3. Expected vs Actual Behavior

  • Expected: Based on my prior experience with transfer learning, I expected training accuracy to reach ~0.70 within the first few epochs or even start overfitting.
  • Actual: Training accuracy remains stagnant at ~0.47, and validation accuracy does not improve significantly either.
  • These are pictures with recent ran upto 60 epochs.

4. Questions

  • Could there be an issue with my preprocessing pipeline or dataset preparation?
  • Are there any additional steps I should take to debug why the model is not learning?
  • Has anyone else faced similar issues with this assignment?

I’ve spent several days trying to debug this issue and would greatly appreciate any insights or suggestions.

Thank you in advance!
Best regards,
Vivek Patel

The easiest path to follow is to install exactly the same versions of the tools that Coursera provides.

Then, once you get that working locally, you can experiment with updating various pieces to cope with all the recent tool updates. That’s an endless treadmill.

1 Like

Hello TMosh,
thank you for you reply. but they did not updated the code since few years (i guess). It uses tensorflow version 1.15.0. I could not install that much older version that easily. I have to build docker container or something. did i enrolled in older version of the course ??? if not then how do ask them or create ticket to update the course ? this is just first assignment of my full course (AI for Medicine) with sub courses.

but just for the information, I have compared the output step by step. is it possible for you to look into notebook ? it am sure, it will be helpful for others too.

BR,
Vivek

Based on past practice, updating the course is extremely unlikely. It’s intended to be run on Coursera’s platform.

Sorry, I have not studied that course’s material.

This feedback was already provided to the l.t. of course for which I had got response that there won’t be immediate update of the course as it was done 2-3 years back. this was response when I had asked that course needs update.

if you want to practice similar assignment like the one here, kaggle is a place you can explore for now.

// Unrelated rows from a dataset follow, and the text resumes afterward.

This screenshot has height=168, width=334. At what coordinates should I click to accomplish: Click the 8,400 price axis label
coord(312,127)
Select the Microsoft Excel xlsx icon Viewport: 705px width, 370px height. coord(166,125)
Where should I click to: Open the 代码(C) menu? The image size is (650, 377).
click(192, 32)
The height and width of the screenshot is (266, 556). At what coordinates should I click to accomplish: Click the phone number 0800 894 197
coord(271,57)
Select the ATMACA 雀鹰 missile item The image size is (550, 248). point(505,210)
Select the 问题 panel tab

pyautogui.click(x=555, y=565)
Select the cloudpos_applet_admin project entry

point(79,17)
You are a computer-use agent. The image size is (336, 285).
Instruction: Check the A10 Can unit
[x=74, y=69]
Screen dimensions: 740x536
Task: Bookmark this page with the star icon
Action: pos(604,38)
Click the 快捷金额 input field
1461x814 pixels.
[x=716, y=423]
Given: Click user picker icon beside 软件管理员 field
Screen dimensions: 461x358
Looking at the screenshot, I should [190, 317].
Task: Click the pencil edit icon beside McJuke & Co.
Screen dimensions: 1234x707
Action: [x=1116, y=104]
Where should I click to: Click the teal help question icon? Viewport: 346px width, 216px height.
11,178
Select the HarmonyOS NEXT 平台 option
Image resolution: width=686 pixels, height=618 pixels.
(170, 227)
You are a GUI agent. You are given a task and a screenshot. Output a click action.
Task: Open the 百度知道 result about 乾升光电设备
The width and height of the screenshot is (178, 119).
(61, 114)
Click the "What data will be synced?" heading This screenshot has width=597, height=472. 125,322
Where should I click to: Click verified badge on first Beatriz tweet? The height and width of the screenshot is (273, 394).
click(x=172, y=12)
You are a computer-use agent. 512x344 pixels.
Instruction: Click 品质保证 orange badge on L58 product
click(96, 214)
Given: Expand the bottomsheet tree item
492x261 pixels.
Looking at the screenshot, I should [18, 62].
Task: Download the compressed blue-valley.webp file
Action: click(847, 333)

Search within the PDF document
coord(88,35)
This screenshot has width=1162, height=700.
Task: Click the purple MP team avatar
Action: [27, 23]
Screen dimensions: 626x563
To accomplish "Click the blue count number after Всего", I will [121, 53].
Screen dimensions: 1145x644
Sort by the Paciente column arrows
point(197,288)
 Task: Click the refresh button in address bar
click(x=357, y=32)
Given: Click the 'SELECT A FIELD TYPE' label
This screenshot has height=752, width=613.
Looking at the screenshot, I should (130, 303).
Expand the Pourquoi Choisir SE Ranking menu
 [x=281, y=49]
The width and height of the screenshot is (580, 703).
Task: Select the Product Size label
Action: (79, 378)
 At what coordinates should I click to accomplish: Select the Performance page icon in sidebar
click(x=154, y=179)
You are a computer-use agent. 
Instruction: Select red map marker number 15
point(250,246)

As mentor mentioned the version needs to match with version you are working locally for module is only way go, but being said that tensorflow some of version deprecated. So even working through that you might have set back.

the best step in case you want to work on the same assignment would be to work upon yourself on codes.

Also just a pointer Vivek, from what I remember when I had done the course, training of these models were not to the par, if you see your expected training accuracy was 0.70. So the data is ofcourse in the main course also not getting above 80 or 90 percent of accuracy.

When I had checked the metadata, I felt model was running on less number of images, so probably the model could hardly find much feature selection importance on the data, model was training.

The main idea behind the assignment was to understand how the codes needs to be planned on, which it did.

Hope this helps!

1 Like

Hello Deepti,

thank you for your reply.

yes. i can understand. but i am thinking either there is a huge bug in the course or i am doing something wrong, which i can not figure out. I have followed all the exact steps from assignment and verify it with the result from the assignment.

but my model is noway where near to overfit. it is simply not learning. I never had such a issue before.

I passed the assignment. but i am not happy with replicating the same thing. if it is issue from the assignment then it must be corrected (it is fine, if they do not update course). from the previous bug like this link. It seems that they never run the this script to train the model, otherwise they would have caught it just by running model.fit_generator().

if you have time, then it would be nice, if you could simply look over the assignment or my code. maybe you will easily detect the issue.

BR,
Vivek

the link you shared the bug was not in the assignment but the learner who posted query had written an incorrect code causing the type error.

No bugs are left in the assignment when one run in coursera environment.